Task to complete: Return the entries in full, exactly as written.

Entries taken from a collection:
————

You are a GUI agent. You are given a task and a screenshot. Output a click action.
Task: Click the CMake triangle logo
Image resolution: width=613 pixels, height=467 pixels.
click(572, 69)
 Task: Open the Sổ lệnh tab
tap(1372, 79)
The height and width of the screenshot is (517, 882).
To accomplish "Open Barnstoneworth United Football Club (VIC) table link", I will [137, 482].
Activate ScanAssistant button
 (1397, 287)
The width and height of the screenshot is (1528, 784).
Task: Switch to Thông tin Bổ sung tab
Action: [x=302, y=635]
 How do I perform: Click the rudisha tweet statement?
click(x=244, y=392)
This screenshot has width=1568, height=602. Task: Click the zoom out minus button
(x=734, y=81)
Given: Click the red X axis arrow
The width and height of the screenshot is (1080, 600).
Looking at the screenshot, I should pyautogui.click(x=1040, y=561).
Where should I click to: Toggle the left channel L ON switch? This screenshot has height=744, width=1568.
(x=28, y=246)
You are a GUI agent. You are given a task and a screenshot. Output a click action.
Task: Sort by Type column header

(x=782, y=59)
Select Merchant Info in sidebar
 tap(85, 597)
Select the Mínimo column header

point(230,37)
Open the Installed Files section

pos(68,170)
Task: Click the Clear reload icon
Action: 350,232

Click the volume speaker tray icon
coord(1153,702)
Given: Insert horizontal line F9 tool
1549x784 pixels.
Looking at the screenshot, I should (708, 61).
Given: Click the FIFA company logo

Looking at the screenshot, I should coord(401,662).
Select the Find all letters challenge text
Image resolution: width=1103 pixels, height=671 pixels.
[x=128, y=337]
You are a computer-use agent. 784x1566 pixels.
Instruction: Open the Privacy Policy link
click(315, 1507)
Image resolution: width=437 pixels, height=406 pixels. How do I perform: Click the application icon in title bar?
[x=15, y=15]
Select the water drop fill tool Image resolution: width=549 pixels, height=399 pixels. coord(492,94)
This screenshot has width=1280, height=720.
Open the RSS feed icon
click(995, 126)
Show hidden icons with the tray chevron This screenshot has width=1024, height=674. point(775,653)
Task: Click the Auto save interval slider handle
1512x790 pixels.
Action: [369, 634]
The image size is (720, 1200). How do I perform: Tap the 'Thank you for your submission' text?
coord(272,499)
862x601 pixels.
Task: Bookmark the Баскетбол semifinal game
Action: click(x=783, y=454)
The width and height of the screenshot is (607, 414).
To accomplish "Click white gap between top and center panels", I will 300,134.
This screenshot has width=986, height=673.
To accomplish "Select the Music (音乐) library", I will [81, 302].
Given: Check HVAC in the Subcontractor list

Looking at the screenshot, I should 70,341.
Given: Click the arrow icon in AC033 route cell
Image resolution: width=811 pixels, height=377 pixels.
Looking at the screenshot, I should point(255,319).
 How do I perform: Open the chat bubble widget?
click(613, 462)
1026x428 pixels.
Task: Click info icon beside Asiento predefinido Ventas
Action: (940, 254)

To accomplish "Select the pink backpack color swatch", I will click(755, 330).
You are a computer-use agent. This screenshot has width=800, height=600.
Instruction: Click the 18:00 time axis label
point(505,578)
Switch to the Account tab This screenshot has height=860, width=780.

————

Result of the exercise:
You are a GUI agent. You are given a task and a screenshot. Output a click action.
Task: Click the CMake triangle logo
Image resolution: width=613 pixels, height=467 pixels.
click(572, 69)
 Task: Open the Sổ lệnh tab
tap(1372, 79)
The height and width of the screenshot is (517, 882).
To accomplish "Open Barnstoneworth United Football Club (VIC) table link", I will [137, 482].
Activate ScanAssistant button
 (1397, 287)
The width and height of the screenshot is (1528, 784).
Task: Switch to Thông tin Bổ sung tab
Action: [x=302, y=635]
 How do I perform: Click the rudisha tweet statement?
click(x=244, y=392)
This screenshot has width=1568, height=602. Task: Click the zoom out minus button
(x=734, y=81)
Given: Click the red X axis arrow
The width and height of the screenshot is (1080, 600).
Looking at the screenshot, I should pyautogui.click(x=1040, y=561).
Where should I click to: Toggle the left channel L ON switch? This screenshot has height=744, width=1568.
(x=28, y=246)
You are a GUI agent. You are given a task and a screenshot. Output a click action.
Task: Sort by Type column header

(x=782, y=59)
Select Merchant Info in sidebar
 tap(85, 597)
Select the Mínimo column header

point(230,37)
Open the Installed Files section

pos(68,170)
Task: Click the Clear reload icon
Action: 350,232

Click the volume speaker tray icon
coord(1153,702)
Given: Insert horizontal line F9 tool
1549x784 pixels.
Looking at the screenshot, I should (708, 61).
Given: Click the FIFA company logo

Looking at the screenshot, I should coord(401,662).
Select the Find all letters challenge text
Image resolution: width=1103 pixels, height=671 pixels.
[x=128, y=337]
You are a computer-use agent. 784x1566 pixels.
Instruction: Open the Privacy Policy link
click(315, 1507)
Image resolution: width=437 pixels, height=406 pixels. How do I perform: Click the application icon in title bar?
[x=15, y=15]
Select the water drop fill tool Image resolution: width=549 pixels, height=399 pixels. coord(492,94)
This screenshot has width=1280, height=720.
Open the RSS feed icon
click(995, 126)
Show hidden icons with the tray chevron This screenshot has width=1024, height=674. point(775,653)
Task: Click the Auto save interval slider handle
1512x790 pixels.
Action: [369, 634]
The image size is (720, 1200). How do I perform: Tap the 'Thank you for your submission' text?
coord(272,499)
862x601 pixels.
Task: Bookmark the Баскетбол semifinal game
Action: click(x=783, y=454)
The width and height of the screenshot is (607, 414).
To accomplish "Click white gap between top and center panels", I will 300,134.
This screenshot has width=986, height=673.
To accomplish "Select the Music (音乐) library", I will [81, 302].
Given: Check HVAC in the Subcontractor list

Looking at the screenshot, I should 70,341.
Given: Click the arrow icon in AC033 route cell
Image resolution: width=811 pixels, height=377 pixels.
Looking at the screenshot, I should point(255,319).
 How do I perform: Open the chat bubble widget?
click(613, 462)
1026x428 pixels.
Task: Click info icon beside Asiento predefinido Ventas
Action: (940, 254)

To accomplish "Select the pink backpack color swatch", I will click(755, 330).
You are a computer-use agent. This screenshot has width=800, height=600.
Instruction: Click the 18:00 time axis label
point(505,578)
Switch to the Account tab This screenshot has height=860, width=780.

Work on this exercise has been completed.